Oregon Outbreak Investigation Leads to Multi-State Oyster Recall
Dec 12,2006 00:00 by Bend Weekly News Sources

A disease outbreak investigation by Oregon state and Marion County public health officials has led to a multi-state recall of thousands of pounds of frozen oysters, officials at the Oregon Department of Human Services Public Health Division said today.

The recall, announced today by the U.S. Food and Drug Administration, covers a large lot of frozen oysters on the half-shell imported from Korea.

"This is a great example of how public health programs work together to prevent illness," said Mel Kohn, M.D., state epidemiologist in the DHS Public Health Division.
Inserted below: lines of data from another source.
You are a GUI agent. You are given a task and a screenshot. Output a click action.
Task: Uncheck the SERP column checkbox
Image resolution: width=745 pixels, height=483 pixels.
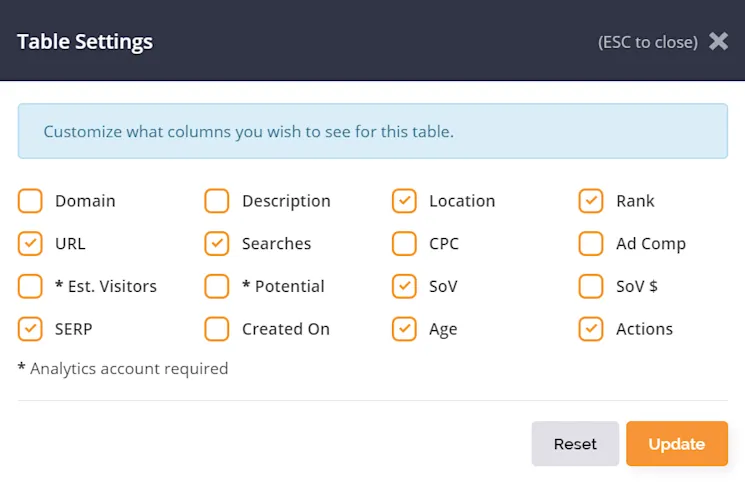[31, 329]
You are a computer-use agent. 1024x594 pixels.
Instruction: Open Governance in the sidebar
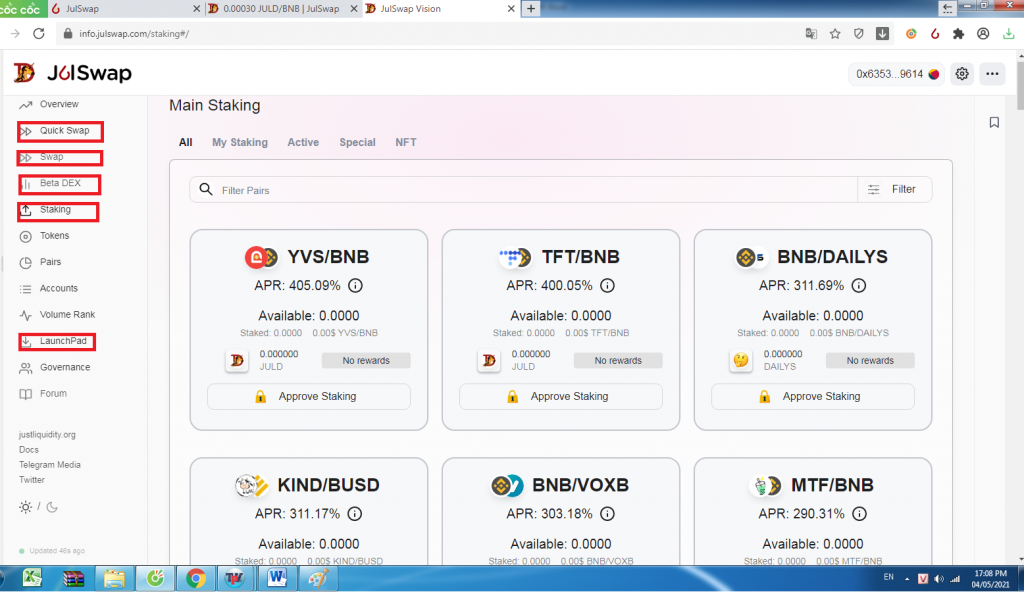coord(65,367)
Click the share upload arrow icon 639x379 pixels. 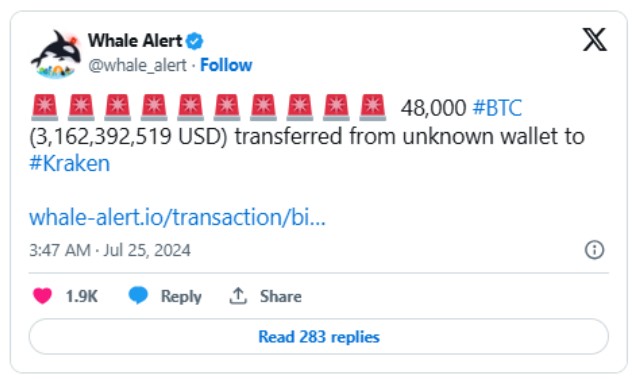pyautogui.click(x=238, y=296)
Kohn said the investigation unfolded rapidly, starting late on Nov. 22. The Marion County Health Department first heard reports of illnesses following a private reception in Woodburn. County and state public health officials worked late into the evening, collecting information, developing a questionnaire and interviewing a sample of the 250 people who attended the reception.

By Thanksgiving morning, interviews were completed and questionnaire data had been analyzed. The result was clear: people had been sickened by eating oysters, which were served raw on the half shell.
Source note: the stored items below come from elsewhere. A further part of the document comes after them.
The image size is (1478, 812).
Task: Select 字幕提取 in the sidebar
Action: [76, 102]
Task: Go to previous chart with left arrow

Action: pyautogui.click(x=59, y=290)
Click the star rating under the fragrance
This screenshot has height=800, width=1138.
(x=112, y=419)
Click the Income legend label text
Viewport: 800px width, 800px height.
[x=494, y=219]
"Eating raw shellfish is always risky, regardless of their origin or the time of year," said Kohn. "Whether they come fresh or frozen, it's always best to cook shellfish thoroughly."

Subsequent specimen testing at the Oregon State Public Health Laboratory in Portland confirmed the infection was a norovirus. And while there were no reports of serious illness or hospitalization, Kohn said it is estimated about 40 people were affected.
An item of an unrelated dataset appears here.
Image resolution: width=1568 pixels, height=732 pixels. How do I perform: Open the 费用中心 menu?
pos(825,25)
Oregon notified other state and federal officials on Thanksgiving. The Oregon Department of Agriculture and the FDA worked with the DHS Public Health Division to trace the oysters through a chain of suppliers to their source in Korea. Other portions of the same lot were sold in Oregon, California, Colorado, Texas and Nevada, but no other illnesses have been reported, according to Kohn.

On Dec. 7, an FDA lab confirmed the presence of noroviruses in samples of frozen oysters from the same production lot, and the recall became official. More information about the recall can be found on the FDA's Web site.

Noroviruses, also known as Norwalk-like viruses, are the most common cause of acute gastrointestinal illness in Oregon and the United States. Oregon has confirmed more 100 noroviral outbreaks this year, Kohn said.

"In healthy people, the infection typically lasts one or two days, but the infection is not trivial," Kohn said. "Some people become completely incapacitated by the symptoms, which include vomiting and diarrhea."

This investigation reflects state and local communicable disease and food safety programs working together, Kohn noted, and represents one of many public health activities within DHS that focus on prevention and helping people manage their health so they can be as productive and healthy as possible. More information about the DHS communicable disease program is on the Web.